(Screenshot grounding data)

Start of Block

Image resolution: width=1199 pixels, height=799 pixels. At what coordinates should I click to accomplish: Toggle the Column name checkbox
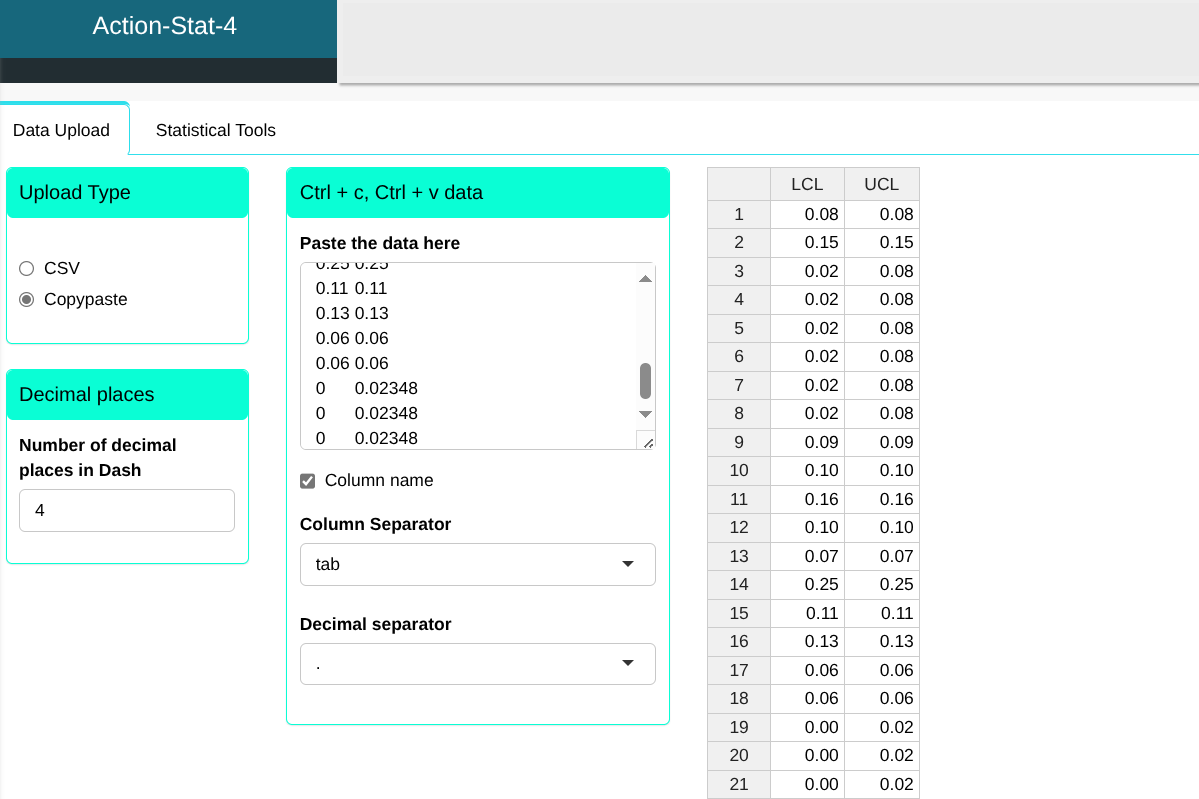308,481
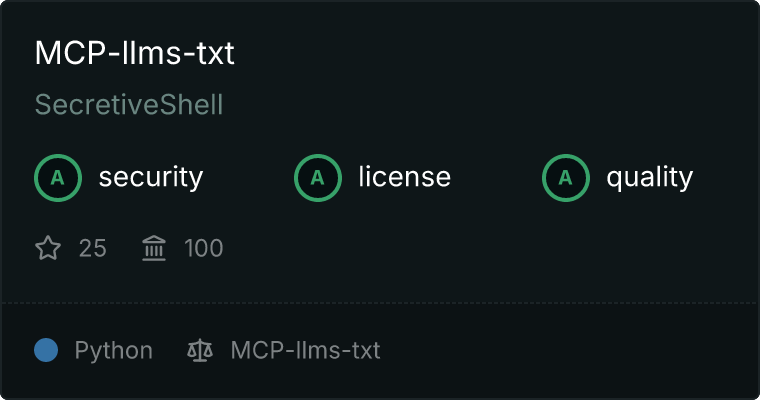Click the darker footer strip of the card

(x=533, y=350)
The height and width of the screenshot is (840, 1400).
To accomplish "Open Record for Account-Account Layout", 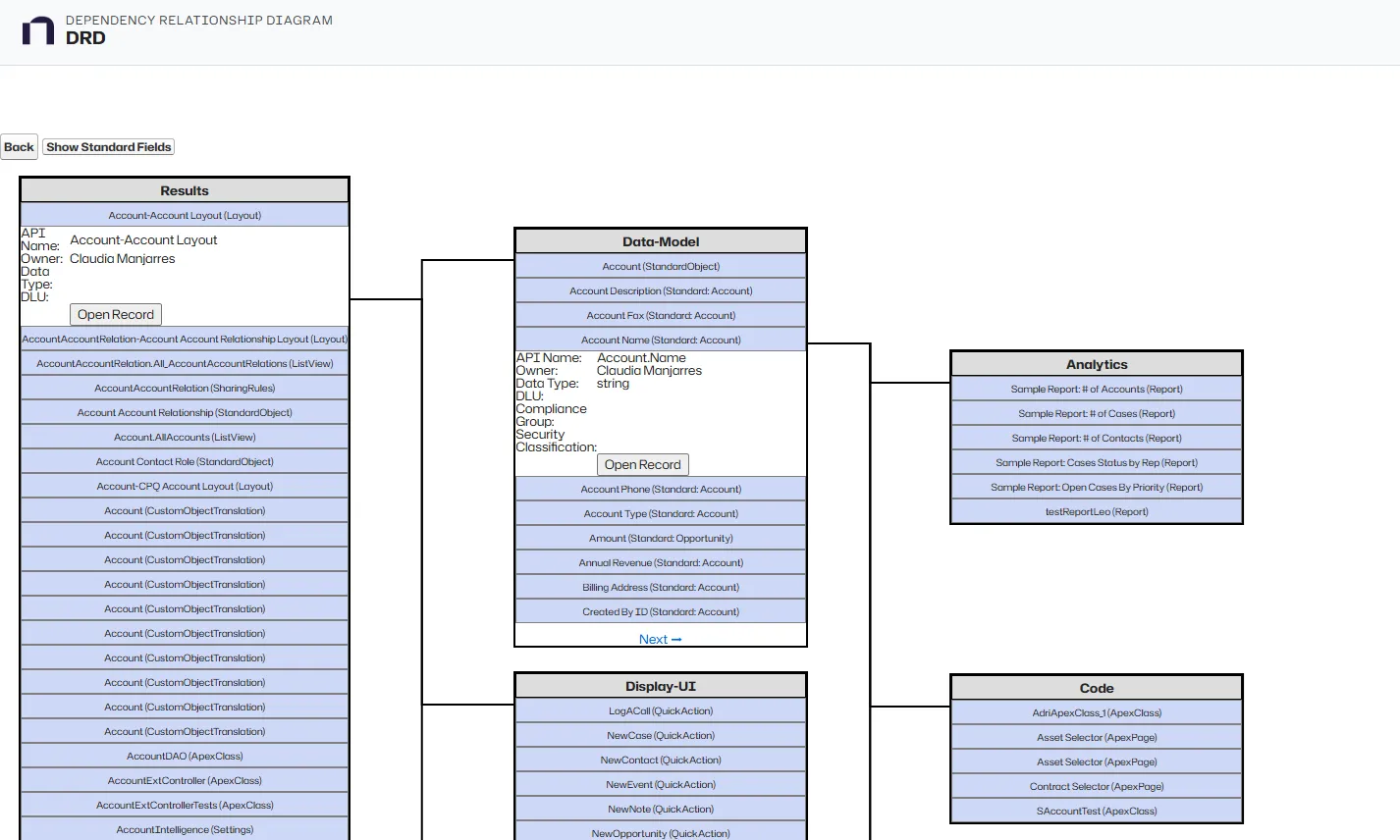I will click(x=115, y=314).
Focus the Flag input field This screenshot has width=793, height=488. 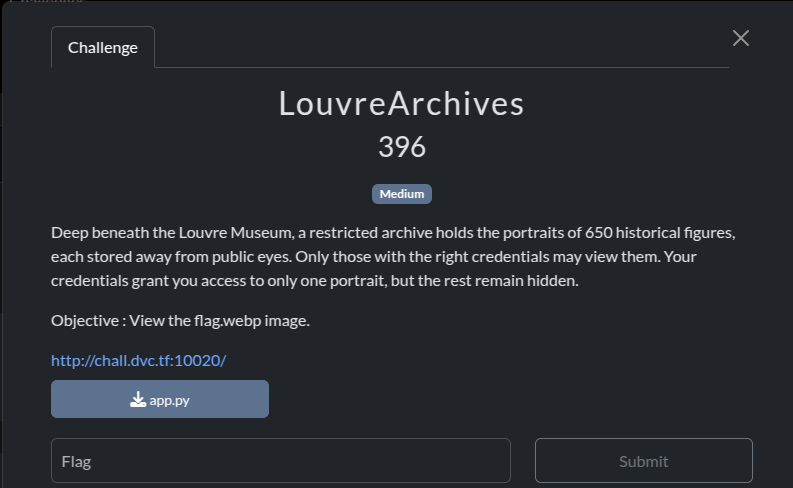[x=281, y=460]
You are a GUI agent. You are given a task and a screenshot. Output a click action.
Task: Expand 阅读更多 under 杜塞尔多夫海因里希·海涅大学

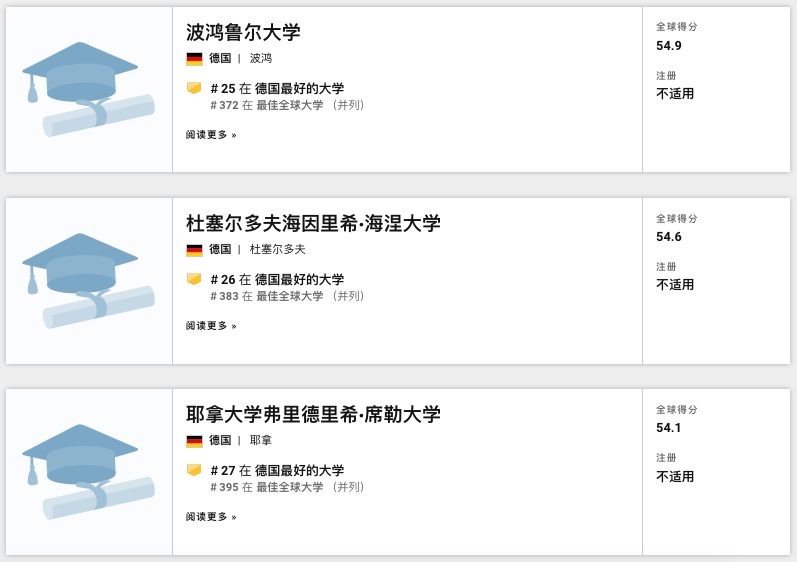211,326
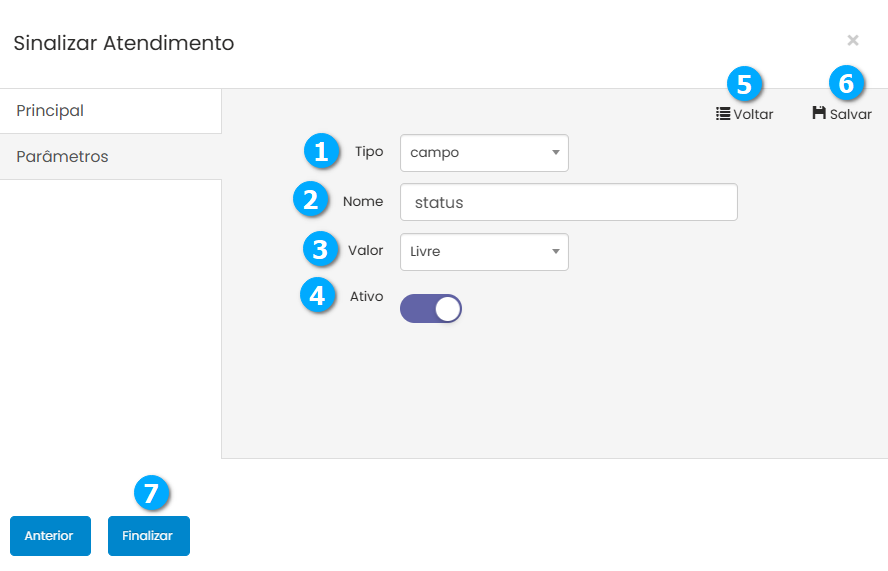Click the numbered badge 2 next to Nome
This screenshot has width=888, height=571.
311,200
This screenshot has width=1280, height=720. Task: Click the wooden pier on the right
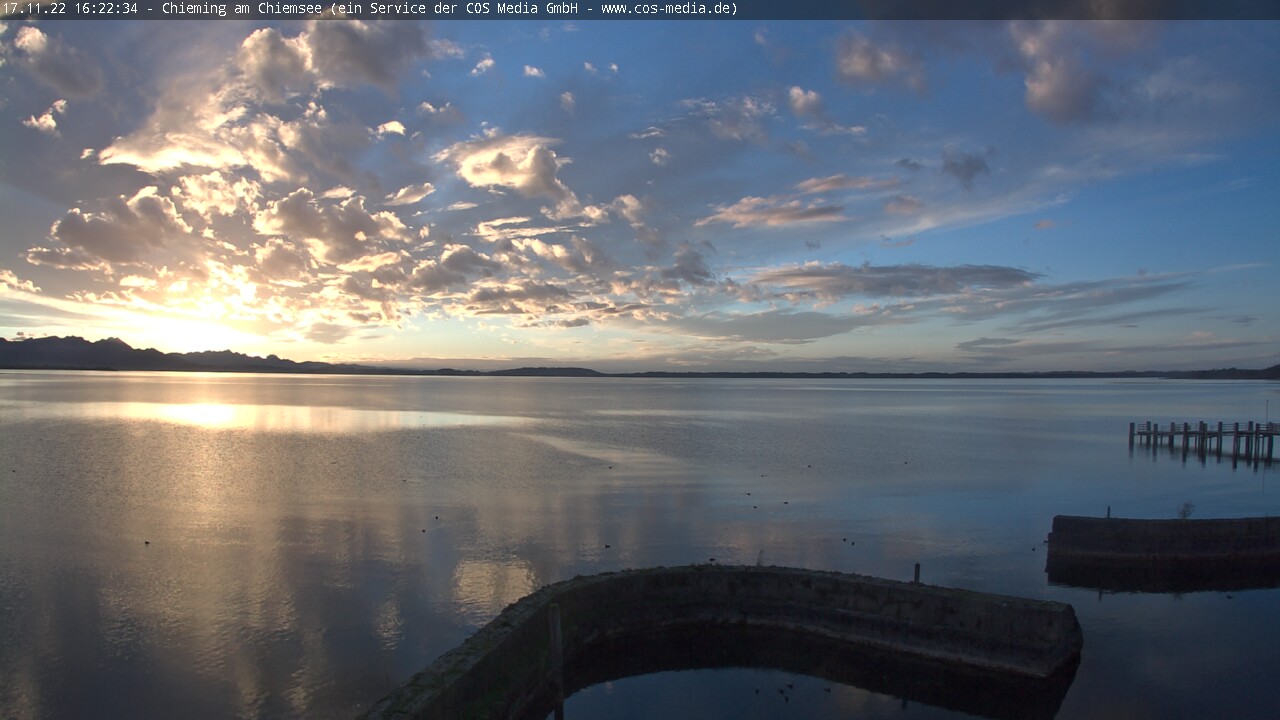[x=1205, y=436]
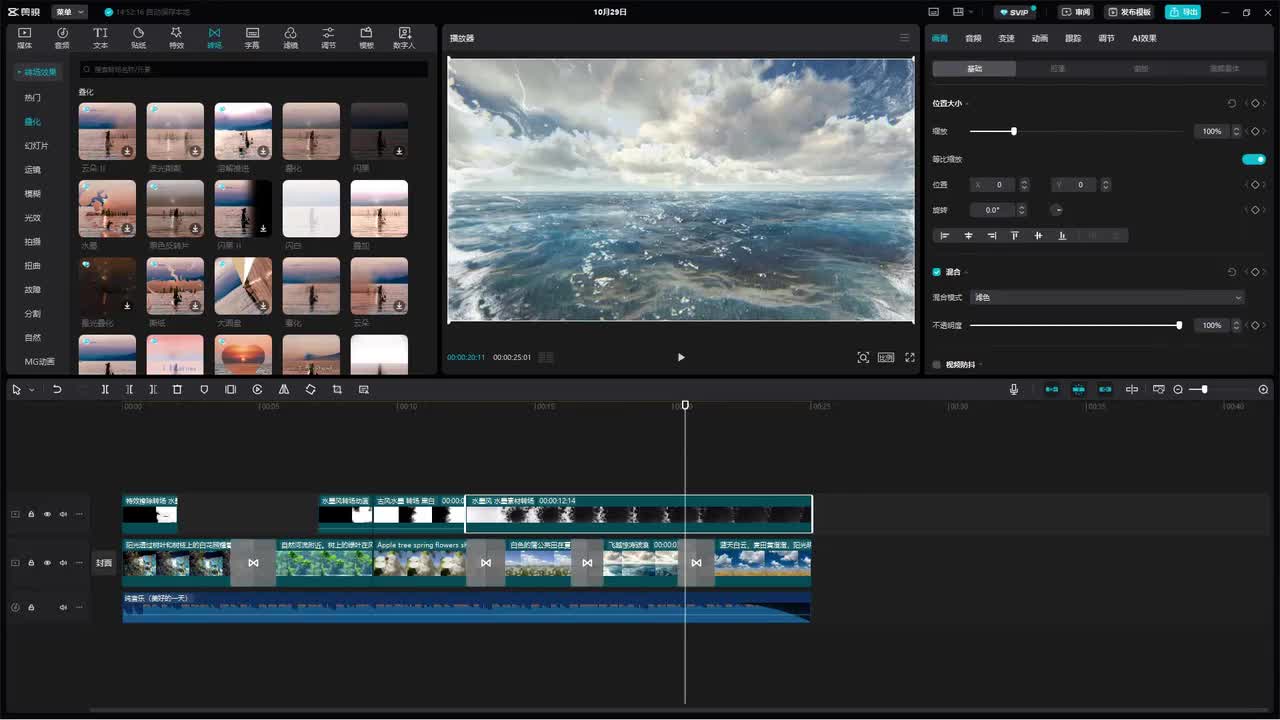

End of Block

Return only the lines from the one containing "Task: Expand 阅读更多 under 杜塞尔多夫海因里希·海涅大学" through the last line of the entries above, exactly as written and without pictures.

Task: Expand 阅读更多 under 杜塞尔多夫海因里希·海涅大学

211,326
Click the numbered badge 2 next to Nome
This screenshot has width=888, height=571.
311,200
This screenshot has width=1280, height=720. Task: Click the wooden pier on the right
[x=1205, y=436]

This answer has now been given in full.